The Bruins also have quality goal scorers and defenseman. Players like Nathan Horton and Milan Lucic have been very important puzzle pieces for this offense, while Mark Recchi, Dennis Seidenberg and Zdeno Chara have anchored a defense, especially on the power play. Also, Tyler Seguin has left our jaws on the floor with his “can’t-miss” moves.

Do I need to continue with more names?

All in all, this is a quality Bruins team. They may not be an exact replicate of Vancouver, but again, they’re a team that certainly can overcome anything.

Boston sports fans never give up on their teams; so expect the Black and Gold faithful to be ready to cheer on their hometown Bruins. Everyone in the Hub wants the Cup, so a little electricity at the Garden might help Boston climb back in the series.

Alex Burrows Helps Vancouver Secure 2-0 Series Lead Against Boston

Alex Burrows scored two goals, as well as assisted one of his teammates in Game 2 of the Stanley Cup Finals!

By Matt Noonan 

After Game 1 of the Stanley Cup Finals, Vancouver’s Alex Burrows officially joined the likes of Alex Rodriguez, Peyton Manning and Kobe Bryant, yet, why was he chosen to be on the “Boston sports-fan hate list?” Well that’s because he chomped on Patrice Bergeron’s hand this past Wednesday and yep, he wasn’t fined or suspended by the league.

The NHL reviewed the play and felt that Burrow’s actions were incredibly normal, but I bet league commissioner Gary Bettman is saying to himself, “I’m glad I didn’t have Colin Campbell’s replacement suspend him” because Burrows is the reason why the Canucks are headed back to Boston with a 2-0 series lead.

Vancouver kicked-off Game 2 with a first period goal at 12:12, as Christopher Higgins and Sami Salo set up Burrows for his eighth playoff goal, which sparked the Canucks offense and extreme die-hards, (yep, go ahead blue and green fans, start cheering).

After his quick strike, the Rogers Arena watched the Bruins score their first Stanley Cup points since their 1990 series against the Edmonton Oilers, as Milan Lucic and Mark Recchi chipped in goals two minutes apart during the second period to give Boston their first lead of the series.

In the third period, Tim Thomas continued to his playoff excellence, but his magic wore off once Burrows and Alexander Edler set up Daniel Sedin for Vancouver’s second goal of the contest, which propelled the game into overtime.

After a third intermission, Vancouver rushed onto the ice determined to win and yep, they did and it only took 11-seconds. Burrows raced down the left wing and forced Thomas out of his crease. The Bruins goaltender went flying to his right while Burrows wrapped himself around Boston’s net and forced a backhander past Zdeno Chara to secure the Canucks 14th win of the 2011 postseason.

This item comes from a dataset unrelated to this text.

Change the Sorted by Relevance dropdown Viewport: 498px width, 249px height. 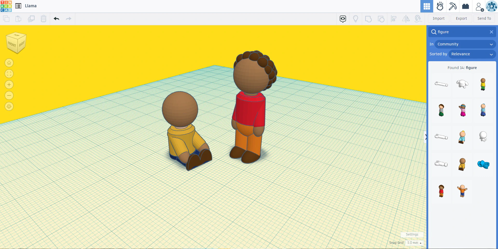(x=472, y=54)
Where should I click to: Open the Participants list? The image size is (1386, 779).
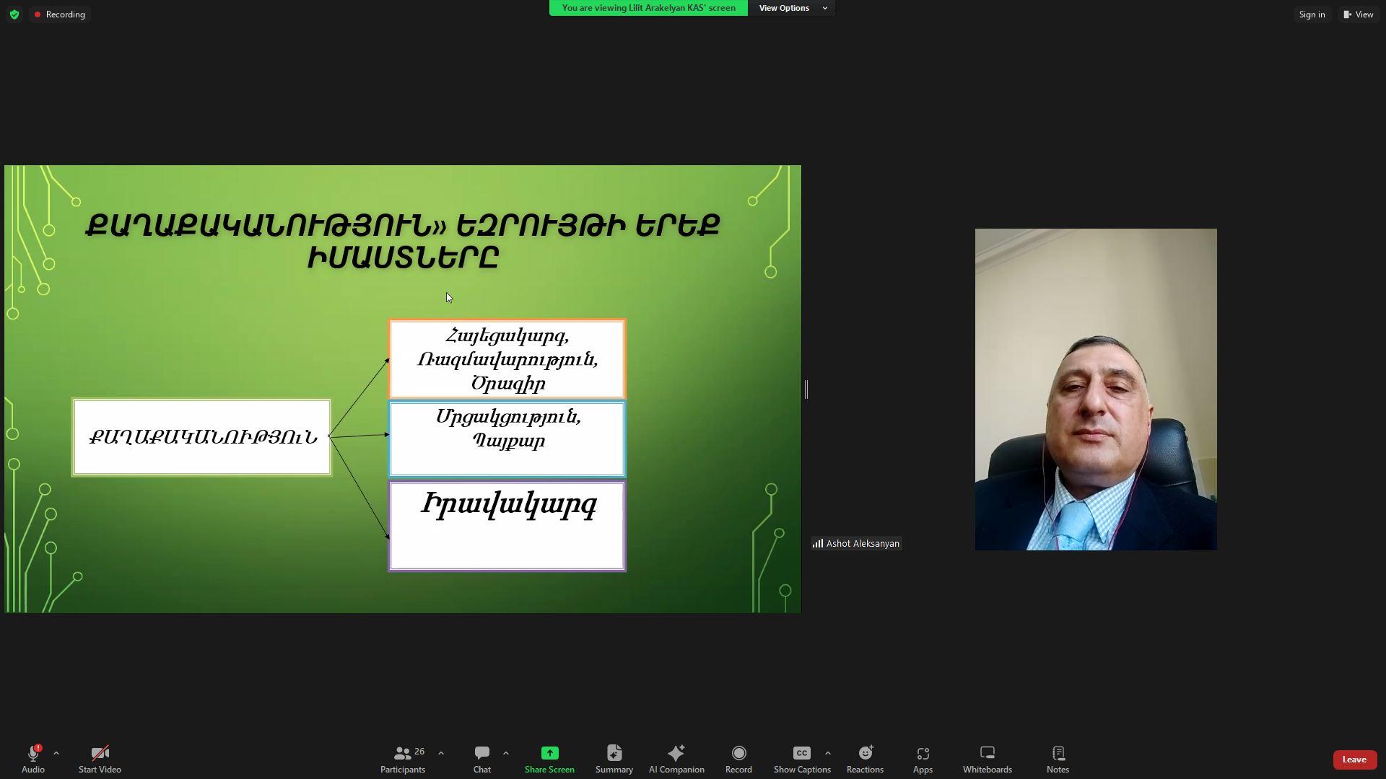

With the win, Vancouver is now two games away from winning their first ever Stanley Cup trophy and yes, it would be exciting to see a Canadian team win the award, especially since it hasn’t happened for 18-years, but for Boston, this is just another chapter in their miserable history. The Bruins have come so far and now, they’re starring at a 0-2 hole. They need to rally or do something because otherwise, they’ll have to make history and win four games in a row, which won’t be enjoyable, right?

Game 3 is slated for Monday evening at the TD Garden and I’m sure the Black and Gold supporters will be ready to cheer on their local hero’s.